— WRITTEN TASK —
Find each line below that contains the word "height", and copy those lines out in full.
======== EXERCISE DATA
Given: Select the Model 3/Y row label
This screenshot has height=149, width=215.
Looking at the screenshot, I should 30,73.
================
======== EXERCISE DATA
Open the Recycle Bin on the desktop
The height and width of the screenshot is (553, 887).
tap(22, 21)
================
— COMPLETE ANSWER —
This screenshot has height=149, width=215.
The height and width of the screenshot is (553, 887).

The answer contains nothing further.